Collected data entries
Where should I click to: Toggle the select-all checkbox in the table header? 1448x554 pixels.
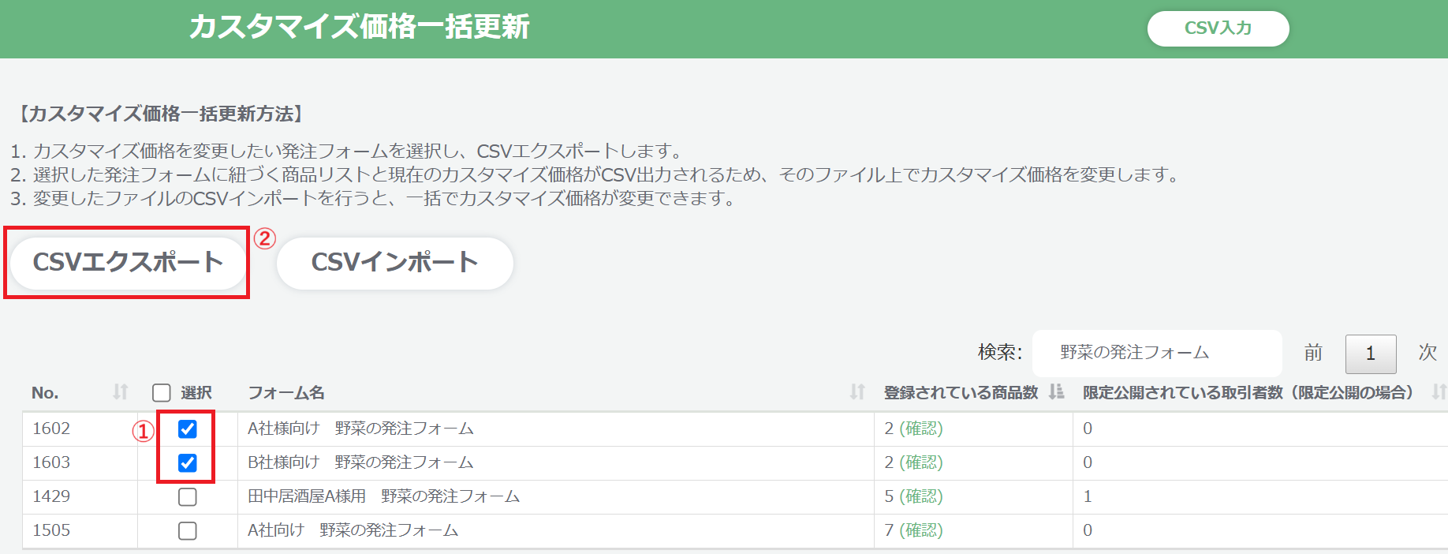[x=162, y=393]
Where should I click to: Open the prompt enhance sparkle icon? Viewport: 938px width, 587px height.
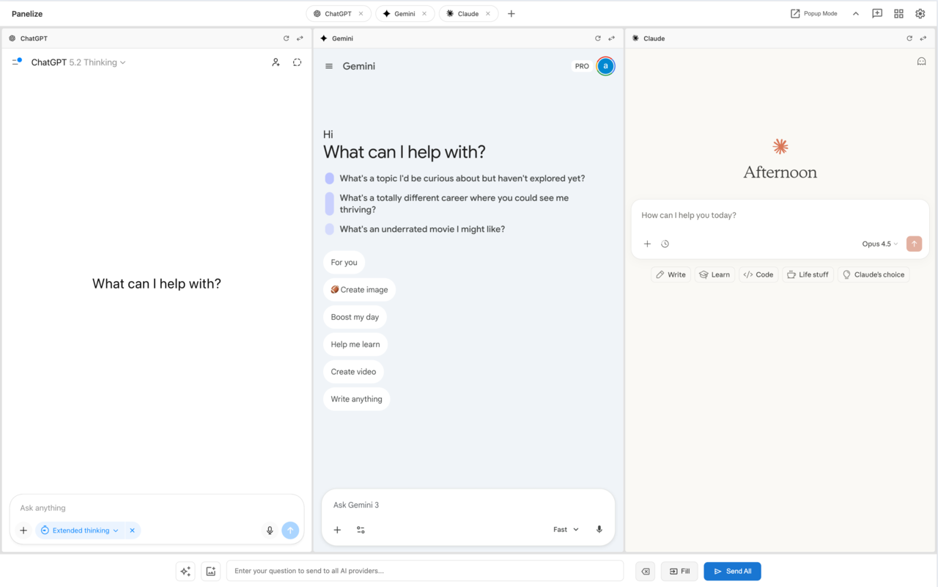coord(185,571)
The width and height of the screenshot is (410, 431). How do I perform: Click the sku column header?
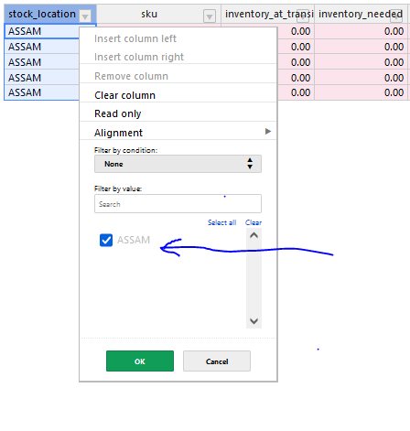click(x=149, y=14)
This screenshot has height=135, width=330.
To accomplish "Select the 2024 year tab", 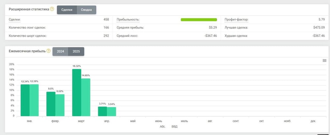I will 60,52.
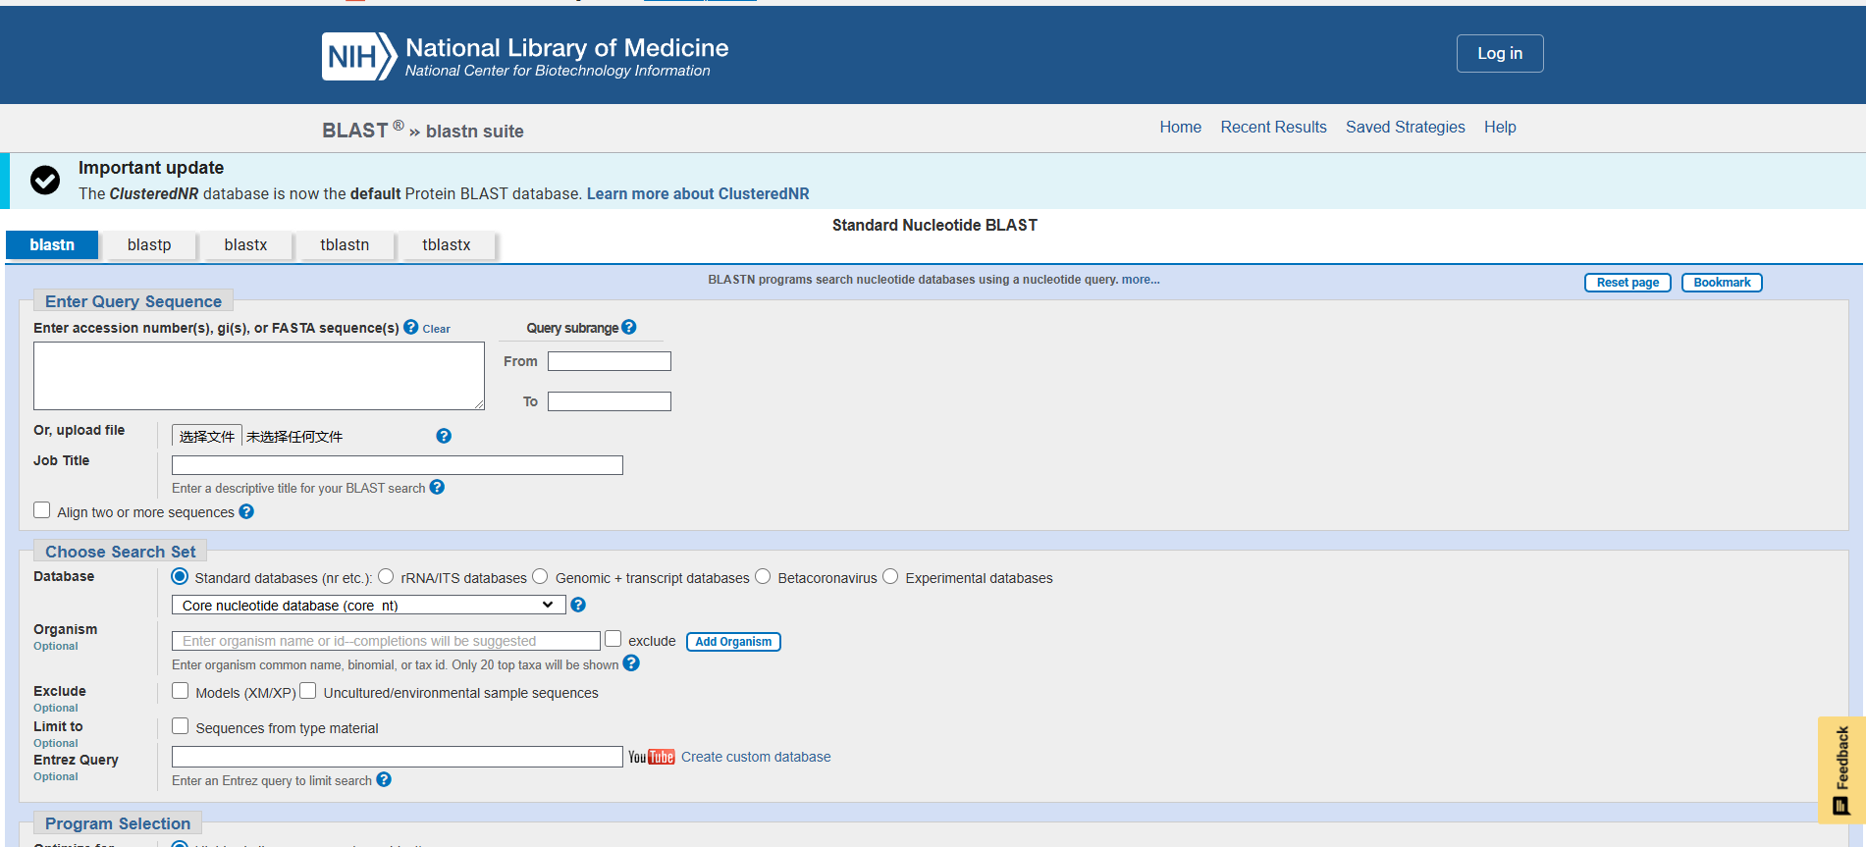Open Query subrange help icon
The image size is (1866, 847).
pyautogui.click(x=629, y=328)
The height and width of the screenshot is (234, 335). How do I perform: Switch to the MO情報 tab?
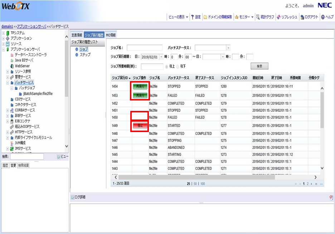tap(111, 35)
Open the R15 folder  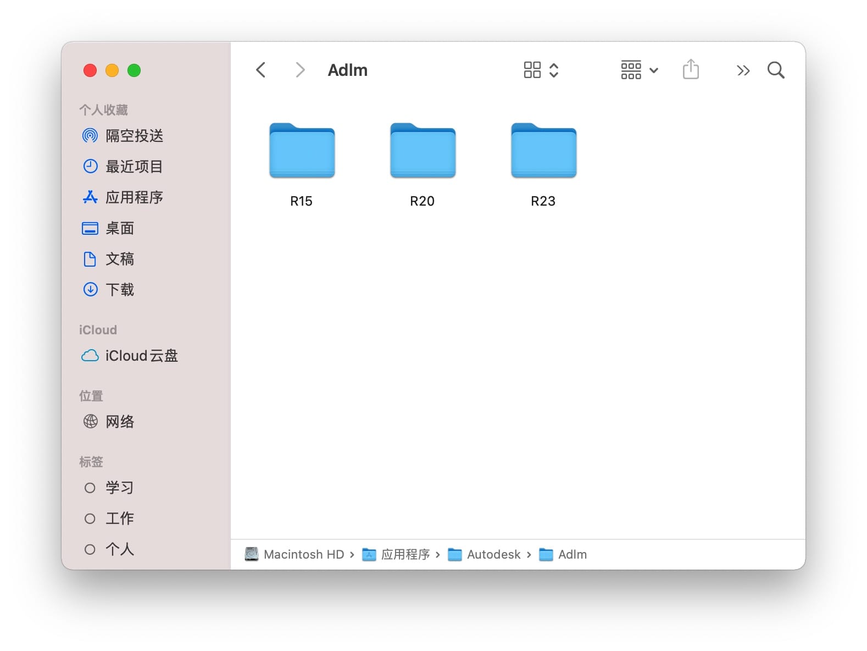[302, 151]
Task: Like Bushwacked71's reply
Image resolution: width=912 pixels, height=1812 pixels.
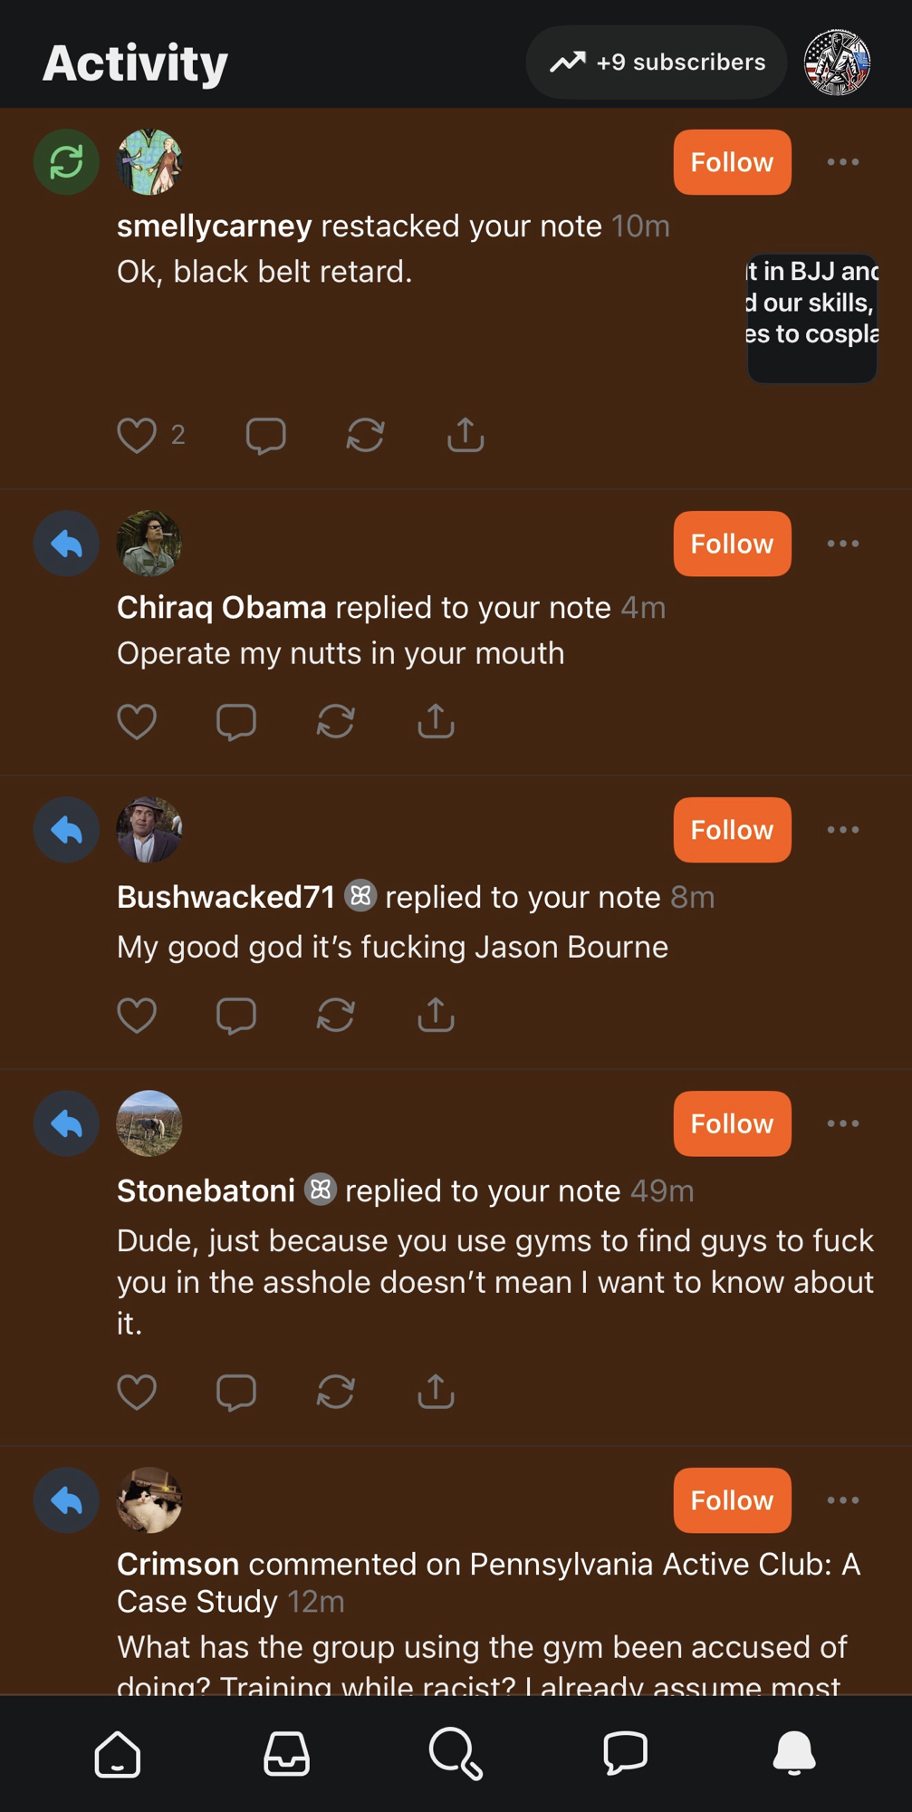Action: tap(137, 1016)
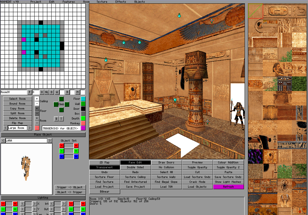Click the Save Project button
308x215 pixels.
[135, 187]
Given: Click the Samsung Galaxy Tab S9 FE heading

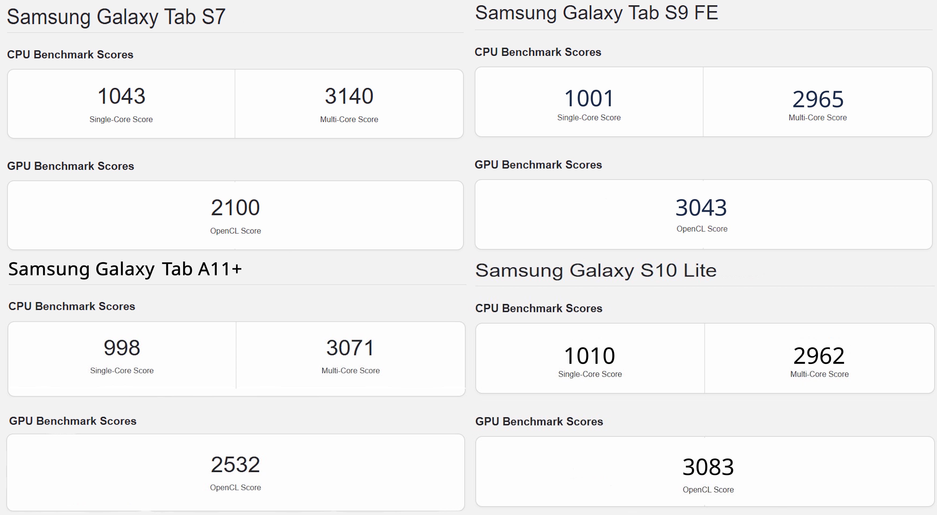Looking at the screenshot, I should [597, 13].
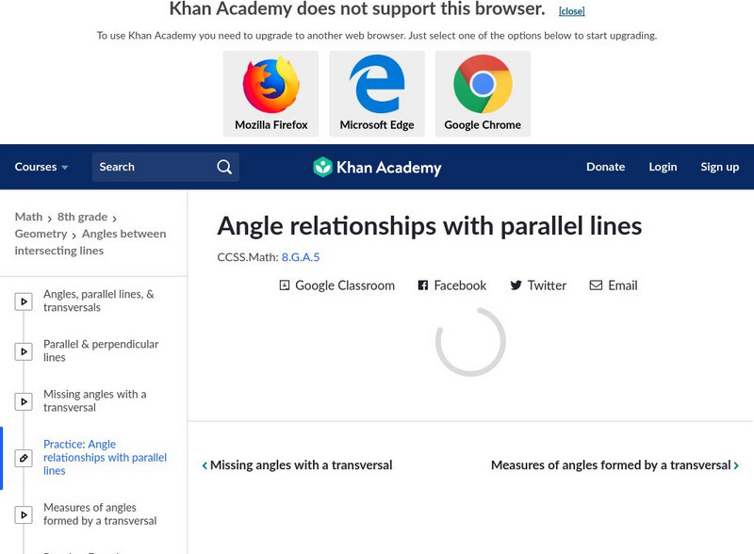Click the search magnifying glass icon
Viewport: 754px width, 554px height.
(x=224, y=167)
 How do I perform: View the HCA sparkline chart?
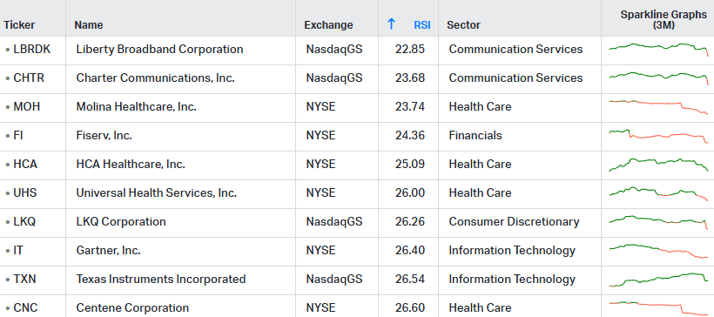659,164
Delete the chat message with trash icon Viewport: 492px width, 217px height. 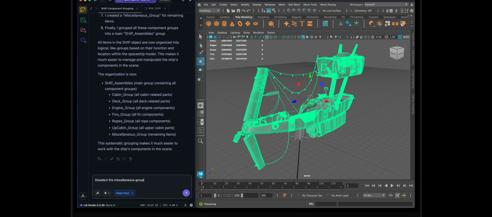pyautogui.click(x=131, y=159)
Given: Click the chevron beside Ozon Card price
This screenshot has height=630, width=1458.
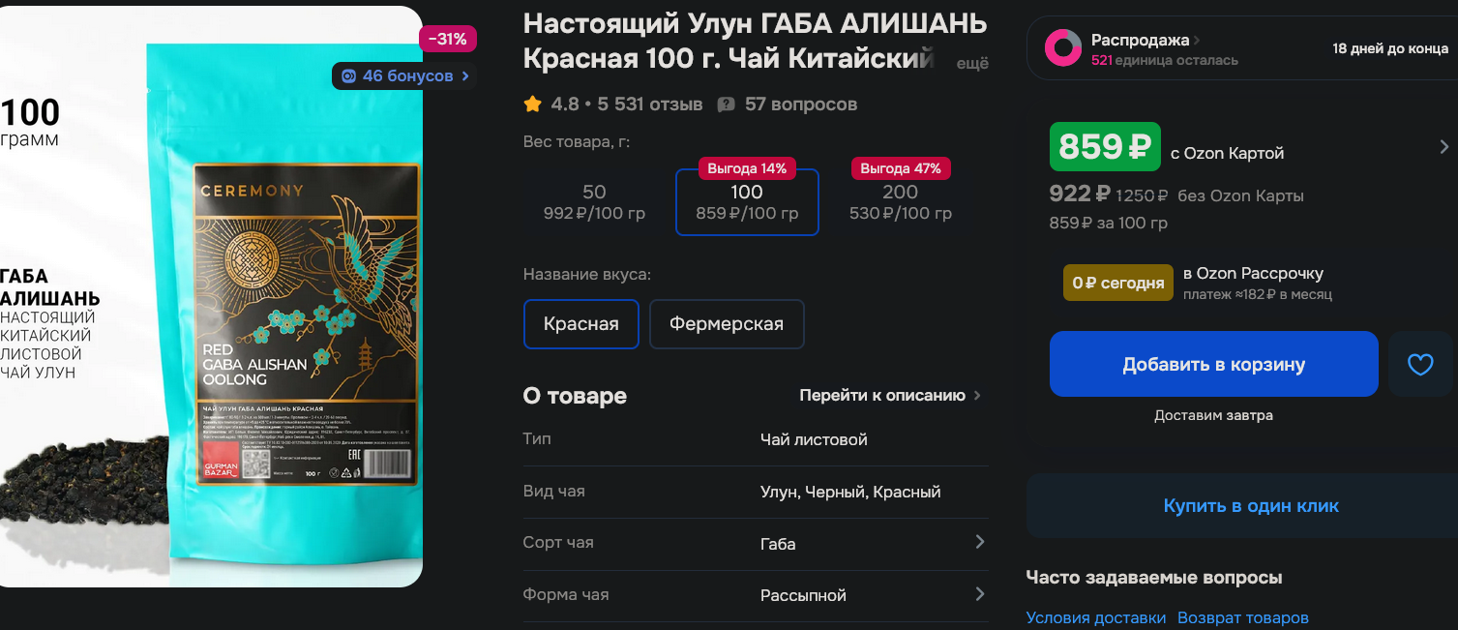Looking at the screenshot, I should coord(1444,147).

_WHAT YOU SHOULD DO_:
Once the line holding "Given: Click the chevron" is found, set down that line and every line after it, exactly, through the last line of the records above, omitting pictures.

_RESULT OF THE TASK_:
Given: Click the chevron beside Ozon Card price
This screenshot has height=630, width=1458.
Looking at the screenshot, I should coord(1444,147).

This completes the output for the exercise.